Theatre has come a long way in the last decade in our city of Mumbai, with Parsis making their way to the theatre to watch themselves instead of watching a movie. This is what has helped theatre groups in Mumbai sustain. There was a time when tickets were priced at Rs. 80, today they are north of Rs. 800. Audiences pay. They know the value of a live performance, they appreciate the efforts of artists.

Audiences today want made-to-measure entertainment – everything should be at the tip of your fingerprints, at the press of a button, in a flash! They don’t just come out on New Year for any play – they plan the time for the Agiary visit, to the lunch, to the afternoon sleep, the new clothes, the play and the dinner!  So, Food, New Clothes, Sleep, Pray and go to a Natak… the five constants in a Parsi’s life!

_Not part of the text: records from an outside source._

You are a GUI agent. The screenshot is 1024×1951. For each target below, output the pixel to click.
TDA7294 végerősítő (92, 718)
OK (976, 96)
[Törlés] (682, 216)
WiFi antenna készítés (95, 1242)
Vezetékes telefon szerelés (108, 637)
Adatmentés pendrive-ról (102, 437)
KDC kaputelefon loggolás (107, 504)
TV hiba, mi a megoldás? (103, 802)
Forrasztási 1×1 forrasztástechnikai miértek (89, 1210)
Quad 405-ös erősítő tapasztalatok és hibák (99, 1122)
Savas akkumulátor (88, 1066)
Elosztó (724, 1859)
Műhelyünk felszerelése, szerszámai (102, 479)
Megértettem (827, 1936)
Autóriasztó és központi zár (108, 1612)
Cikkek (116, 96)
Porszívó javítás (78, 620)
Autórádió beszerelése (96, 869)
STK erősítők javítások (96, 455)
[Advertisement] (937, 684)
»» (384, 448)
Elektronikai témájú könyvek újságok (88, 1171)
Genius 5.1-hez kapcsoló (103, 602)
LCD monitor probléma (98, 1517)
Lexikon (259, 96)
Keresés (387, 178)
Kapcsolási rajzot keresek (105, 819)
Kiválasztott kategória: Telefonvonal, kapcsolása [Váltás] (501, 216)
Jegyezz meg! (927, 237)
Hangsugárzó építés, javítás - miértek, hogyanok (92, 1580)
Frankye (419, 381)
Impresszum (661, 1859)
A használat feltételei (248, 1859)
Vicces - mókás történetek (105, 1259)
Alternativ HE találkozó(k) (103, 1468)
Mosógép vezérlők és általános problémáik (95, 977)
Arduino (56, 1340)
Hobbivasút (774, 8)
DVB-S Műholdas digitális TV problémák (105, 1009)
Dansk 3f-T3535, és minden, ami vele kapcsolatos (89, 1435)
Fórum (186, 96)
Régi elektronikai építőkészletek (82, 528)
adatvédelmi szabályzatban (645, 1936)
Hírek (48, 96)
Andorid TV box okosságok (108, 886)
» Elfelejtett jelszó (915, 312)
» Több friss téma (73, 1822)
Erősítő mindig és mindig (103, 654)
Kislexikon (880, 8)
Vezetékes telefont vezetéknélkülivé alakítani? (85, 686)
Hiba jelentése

If you want to create your own Natak, here are the unofficial guidelines that will help:

  1. Don’t pick up an Adi Mazban script and make that your play. You do not understand the essence of his work and who the actors involved were. Write your own script – and make sure it’s written in English – nobody today reads Gujarati, or writes – we only speak Gujarati.
  2. Make sure the play ends before dinner time – or the audience gets cranky.
  3. Don’t hold back. As a race, we’re so embarrassed of being ourselves. Actors today will try to behave posh and cultured. You can’t do that as a Parsi actor. Only two types of Parsis are sophisticated – Ratan Tata – because he wants to be. And the Bombay Parsi Punchayet Trustees… because they have to be! The rest of the community remains unabashed, unapologetic and proud about it!
  4. Find a way to involve non-Parsis in your play. With the Parsi population dwindling, it won’t be long before the Last Parsi is posing in the Prince of Wales Museum and people will be clicking his photograph! The Gujju and Bohri community enjoy our plays and attend in healthy numbers, so do them the honour of involving their sentiments into your play.
  5. Make sure you advertise your play in the Parsi Times and Jam-e-Jamshed. Parsis read these papers on a Saturday and Sunday religiously.

As I sign off wishing everyone Saal Mubarak, I’d tell you all to go for a play on Parsi New Year. Any play, just go! Theatre is the religion of our artists, they worship the stage – you need to support that, or else the Parsi Natak culture will get extinct even before the last Bawa stands in his Museum enclosure!